Software Engineers who resists to TDD approach are complaining mainly about tight software schedules and yet they dont really know the value of re-running tests before commiting changes to modules that they are responsible for.
Imagine in a tight schedule environment you are forced to add a new feature to the functionality you have implemented before. How would you be confident about the new implementation without re-testing the old functionality and make sure that nothing has broken. Etc...
Anyway I will mention about how googletest and googlemock eased my TDD approaches. Before meeting these testing frameworks I was using cppunit and my Fake Object implementations.
Drawbacks and struggles of cppunit
- You have to declare your test functions in .h implement them in .cpp and register them to the framework.

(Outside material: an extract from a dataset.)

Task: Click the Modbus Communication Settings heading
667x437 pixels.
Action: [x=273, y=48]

- I do not know of any mock framework that goes well with this test framework.
Drawbacks and struggles of Fake Object approach.
- I had to implement fake classes that were implementing some interfaces that real objects have implemented.

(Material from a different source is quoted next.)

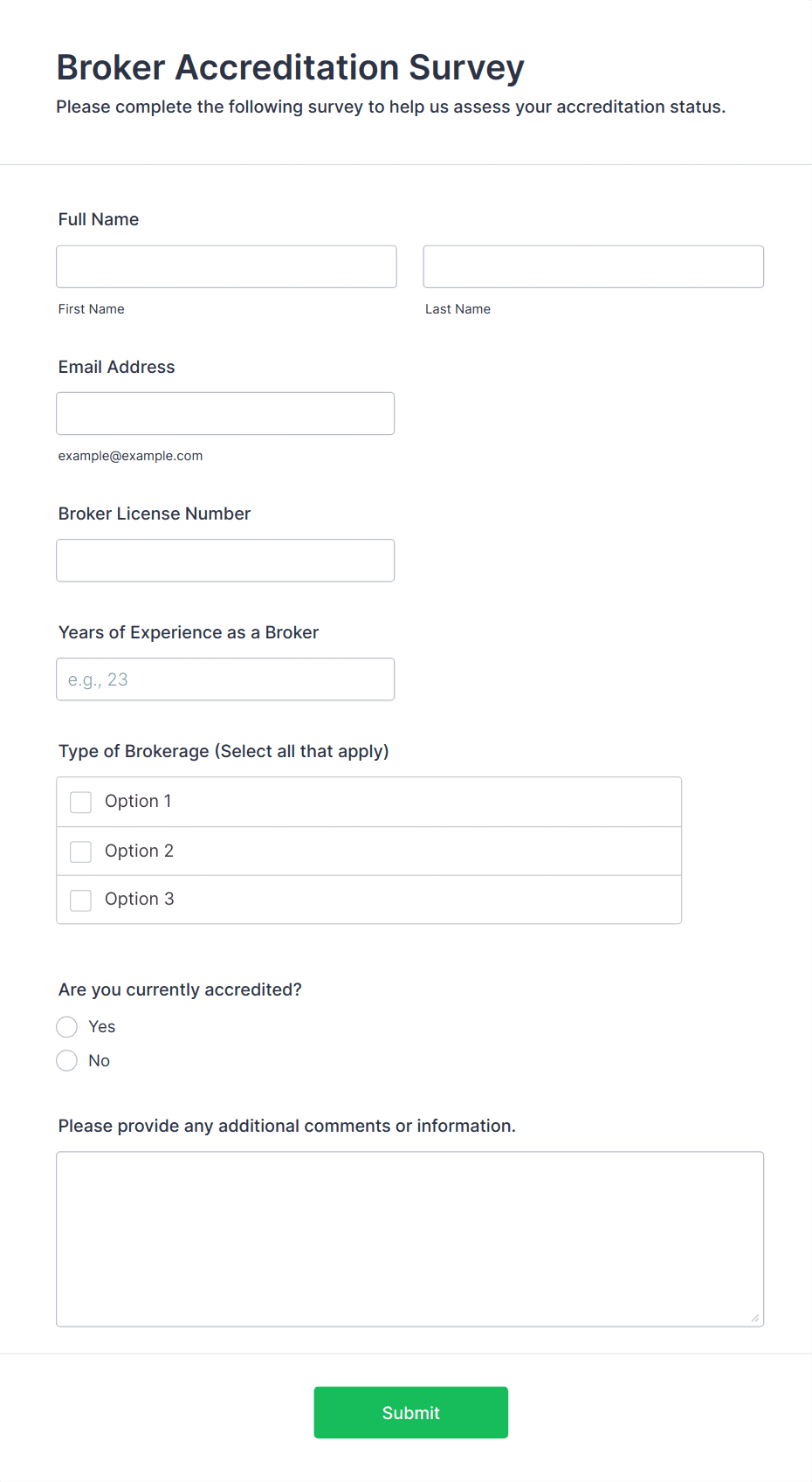This screenshot has height=1482, width=812.
Task: Select the Email Address input field
Action: tap(225, 413)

- I had to implement function switches in order to set some expectations before running my test code.
- I was ignoring to test positive test cases since implementation of the fake objects were becoming to complex for me. Because, I had to fill in all the structures required in my impementation such as when returning a structure from with in the function or as output argument of the function. So I was not implementing my Fake Objects to handle the positive cases and I was leaving this to the my Integration Tests.

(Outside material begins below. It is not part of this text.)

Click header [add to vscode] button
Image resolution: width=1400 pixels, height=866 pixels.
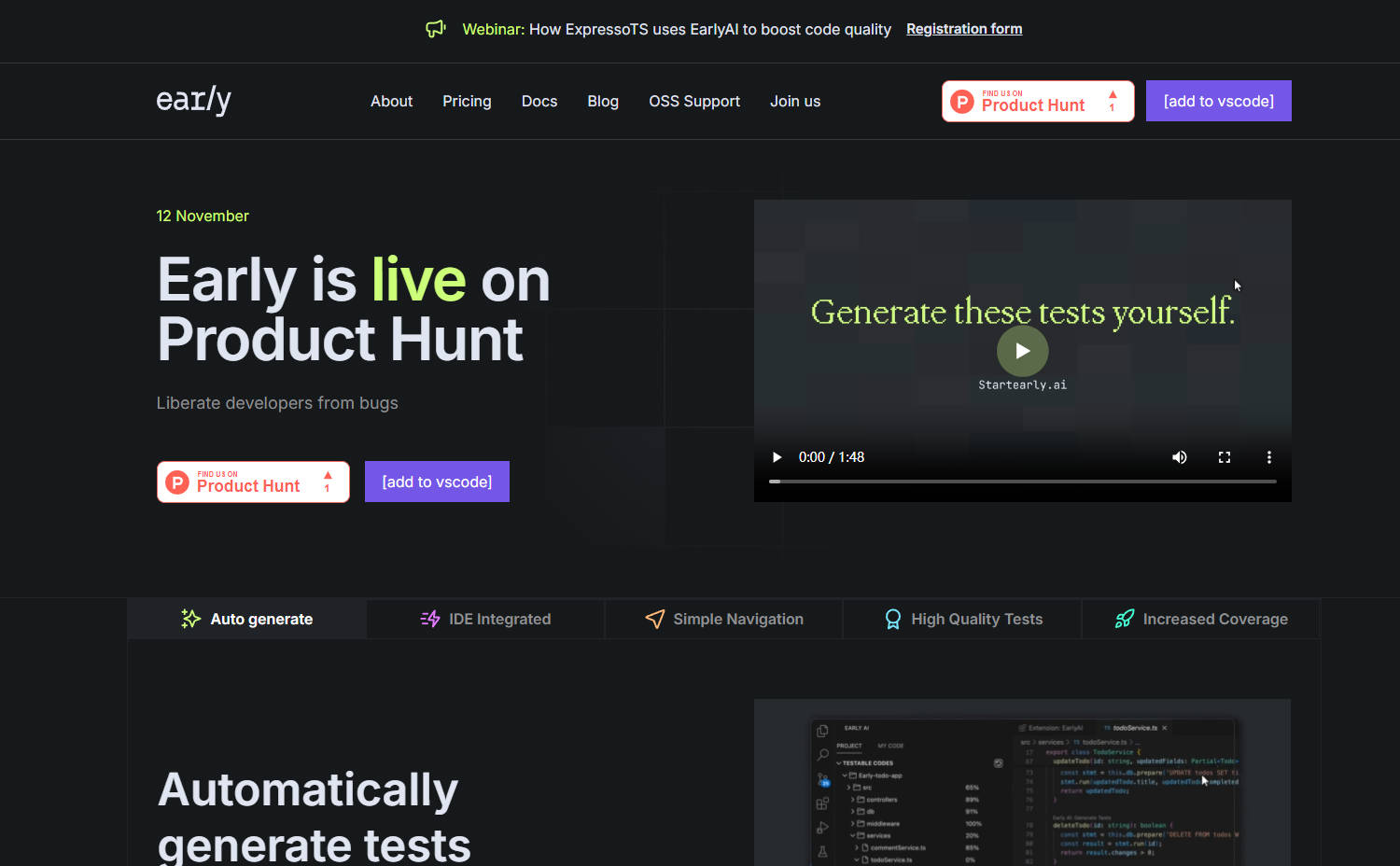(1218, 101)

- Because of my above approach my TDD was as following: First I was writing Integration Tests as I was developing, and finally I was writing Unit Tests to test negative cases at the end.
Why googletest and googlemock?
After all my time consuming TDD approaches I was looking for a better solution. When I first reserved some time for testing Googles Test Frameworks, I have observed the below benefits in order to decide contiuning developing with them.
- Google Test framework Test Functions require no declaration in header file, and neither require registeration of those functions.
- The console output legend is easy to understand with coloured texts etc..
- The Google Mock framework is just simply precompilation of expectations so I don't have to implement any Fake classes. You just declare the MOCK macros of your member functions that you are goint to mock. Below is an example
class MockWifiServiceApi : public WifiServiceImplementor{
public:
MockWifiServiceApi(ServiceManipulationInterfaceSharedPtr serviceApi):WifiServiceImplementor(serviceApi){};
MOCK_METHOD3(startService, ServiceReturnCodes(const QString& serviceName,
int timeOut,
bool * isStarted));
MOCK_METHOD3(stopService, ServiceReturnCodes(const QString& serviceName,
int timeOut,
bool * isStopped));
MOCK_METHOD2(isServiceExists, ServiceReturnCodes(const QString& serviceName,
bool * exists));
MOCK_METHOD2(isServiceRunning, ServiceReturnCodes(const QString& serviceName,
bool * running));
MOCK_METHOD1(locateService, ServiceReturnCodes(QString * serviceName));
};
- They also provide phyton scripts in order you to generate above header declaration automatically. Which is very nice.
- You can mock output arguments of a function in a handy way. And also provide you enough tricks for diffucult mocking problems such as arguments that dont have copy constructor or assignment operator defined.
- Finally it is very easy to learn and have a very good online wiki source.
Conclusion:
Googles Test Frameworks increased my productivity and helped me very much on enhancing the quality of my codes. Thanks to the Google Team for their significant contribution on open source development.